▸ **TASK BRIEF**: Switch "sidebar" to "side panel" in the lines below, starting at the line that contains "Expand the collapsed" and running through the last line, with everything else left unchanged. Reproduce only those lines.

▸ **EXERCISE MATERIALS**:

----------

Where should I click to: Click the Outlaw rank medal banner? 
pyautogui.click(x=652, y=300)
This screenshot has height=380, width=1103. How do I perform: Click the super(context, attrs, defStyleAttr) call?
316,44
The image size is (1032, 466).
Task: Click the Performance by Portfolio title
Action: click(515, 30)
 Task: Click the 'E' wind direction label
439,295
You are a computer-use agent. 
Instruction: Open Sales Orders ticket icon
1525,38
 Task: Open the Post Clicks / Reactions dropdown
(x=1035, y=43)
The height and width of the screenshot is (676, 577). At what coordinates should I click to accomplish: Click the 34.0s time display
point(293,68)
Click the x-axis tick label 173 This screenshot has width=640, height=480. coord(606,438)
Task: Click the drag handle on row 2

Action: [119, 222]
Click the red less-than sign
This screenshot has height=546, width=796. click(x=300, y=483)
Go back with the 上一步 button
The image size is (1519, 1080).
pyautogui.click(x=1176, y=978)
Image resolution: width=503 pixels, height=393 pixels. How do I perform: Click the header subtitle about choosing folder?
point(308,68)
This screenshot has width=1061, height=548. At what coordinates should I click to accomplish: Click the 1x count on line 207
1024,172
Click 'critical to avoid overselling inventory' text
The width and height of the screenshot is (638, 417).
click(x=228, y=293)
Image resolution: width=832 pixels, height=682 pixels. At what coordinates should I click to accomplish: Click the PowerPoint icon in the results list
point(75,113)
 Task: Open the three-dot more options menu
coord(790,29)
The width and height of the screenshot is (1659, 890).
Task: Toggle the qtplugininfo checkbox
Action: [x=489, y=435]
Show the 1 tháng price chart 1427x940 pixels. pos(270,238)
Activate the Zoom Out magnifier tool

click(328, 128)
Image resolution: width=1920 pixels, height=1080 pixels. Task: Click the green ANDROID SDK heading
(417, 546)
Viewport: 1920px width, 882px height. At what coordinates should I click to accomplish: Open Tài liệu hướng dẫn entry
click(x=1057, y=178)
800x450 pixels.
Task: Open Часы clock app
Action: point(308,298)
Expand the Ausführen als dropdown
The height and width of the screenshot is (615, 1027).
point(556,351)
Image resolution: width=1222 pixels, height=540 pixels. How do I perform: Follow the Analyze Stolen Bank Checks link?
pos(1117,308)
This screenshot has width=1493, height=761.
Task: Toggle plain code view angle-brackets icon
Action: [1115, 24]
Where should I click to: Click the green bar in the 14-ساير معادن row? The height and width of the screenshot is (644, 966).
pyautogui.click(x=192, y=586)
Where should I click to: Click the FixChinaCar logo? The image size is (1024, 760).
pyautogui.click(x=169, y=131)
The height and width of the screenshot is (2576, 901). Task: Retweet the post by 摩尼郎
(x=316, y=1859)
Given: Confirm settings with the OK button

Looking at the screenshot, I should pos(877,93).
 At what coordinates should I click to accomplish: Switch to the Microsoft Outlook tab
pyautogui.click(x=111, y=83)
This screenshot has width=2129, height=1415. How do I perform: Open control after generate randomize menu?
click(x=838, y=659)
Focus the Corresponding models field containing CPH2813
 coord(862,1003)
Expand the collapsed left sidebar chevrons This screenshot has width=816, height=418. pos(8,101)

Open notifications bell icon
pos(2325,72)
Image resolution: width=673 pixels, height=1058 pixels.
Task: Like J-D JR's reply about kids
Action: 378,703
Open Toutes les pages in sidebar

----------

▸ **IN RESPONSE**:
Expand the collapsed left side panel chevrons This screenshot has width=816, height=418. pos(8,101)

Open notifications bell icon
pos(2325,72)
Image resolution: width=673 pixels, height=1058 pixels.
Task: Like J-D JR's reply about kids
Action: 378,703
Open Toutes les pages in side panel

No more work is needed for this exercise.